信州そば、出雲そば、わんこ、白河、全国にそばの名物はたえない。原産地中国のそばが、日本食文化の先頭を走る伝統食品なのだ。その全国大会が宮崎で催された。
全国の麺類団体の長は、東京都麺類生活衛生同業組合・理事長の鵜飼良平氏だ。
上野の藪の旦那で、そば店の東京の大将が、今、全国の長として頑張っている。
日本そばは、健康食品で、衛生的で、庶民からトップまで四民平等の食品として育ってきた歴史は、匠の技と共に文化の一翼を担うまでの隆盛だ。不況に強いそば業界などと云われるが、昨今何があるか分からない。組合を形成し、力を出し、知恵を出し合って難局を走破する。ロマンと現実を綾なして、他に負けない業界体質を作って行きたいと、例年、麺産業展を開催したり、全国各地で大会を開いてきた。

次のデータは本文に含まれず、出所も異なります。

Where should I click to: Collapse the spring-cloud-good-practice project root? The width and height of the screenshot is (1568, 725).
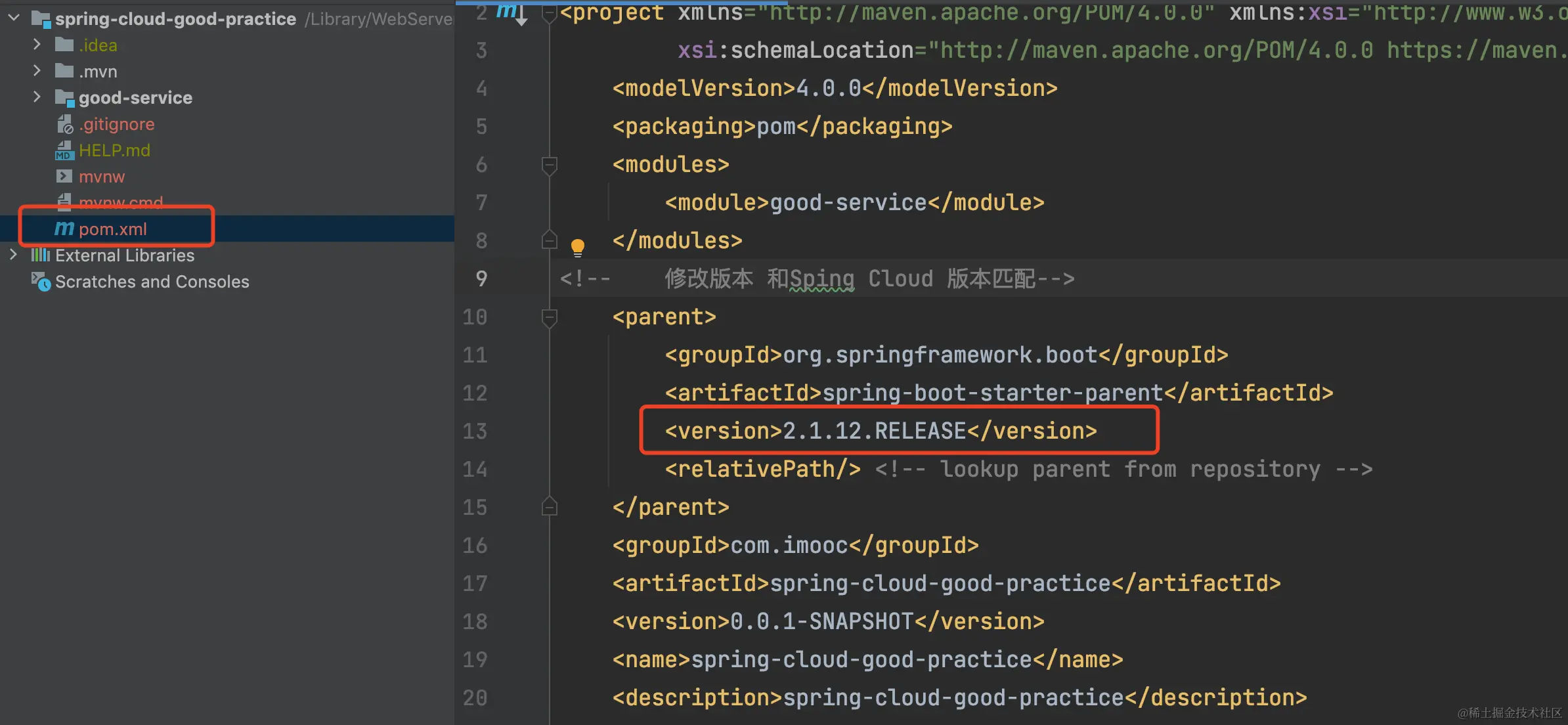tap(14, 18)
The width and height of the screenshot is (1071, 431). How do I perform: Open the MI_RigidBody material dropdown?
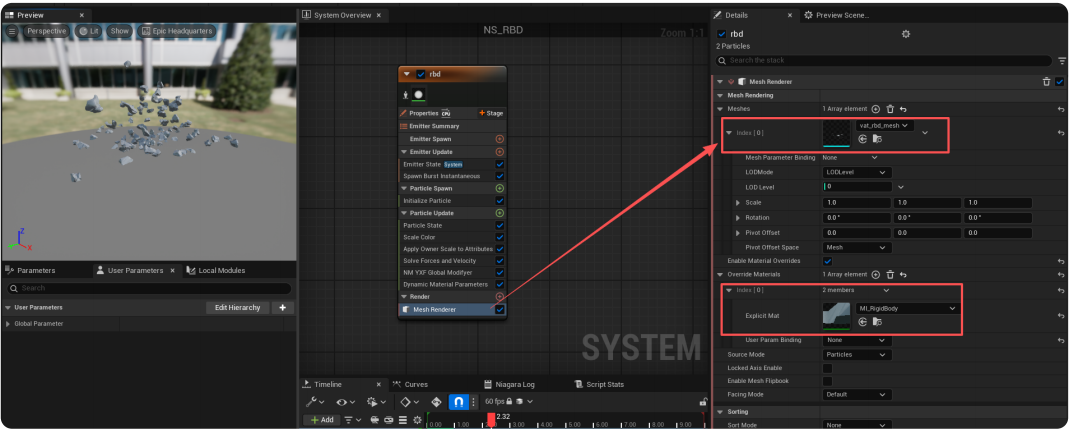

今年は、あの東国原知事の宮崎市だ。一昨年の沖縄も、日本そばの組合が無かった。日本蕎麦を扱う店はあっても、沖縄そばは、そば粉を使わないので、(30%以上の含有の無いそばは、正式には、日本蕎麦といえない)、ラーメンに近いのではとの声の中、そば打ちや、商いに差別なしと組合を作り、全国大会で乗り込んだ。今年の宮崎も、麺類の専門組合がなかった。食品衛生協会や指導センターのお力添えを得て、開催にこぎつけた。大会で、東国原知事から、組合が無いのはまずい。早速作ろうと県内関係者が促された。
国内で、そば粉の調達が困難と見るや、中国内モンゴル地方でそば粉を栽培させ輸入させるなど先人と共に苦労をしてきた。日中国交が回復される前に事業展開し、既に46年、間もなく半世紀を迎える。このような努力を、歴史を持つ団体が続けている。南国宮崎で、その一瞬を垣間見た。勉強になる。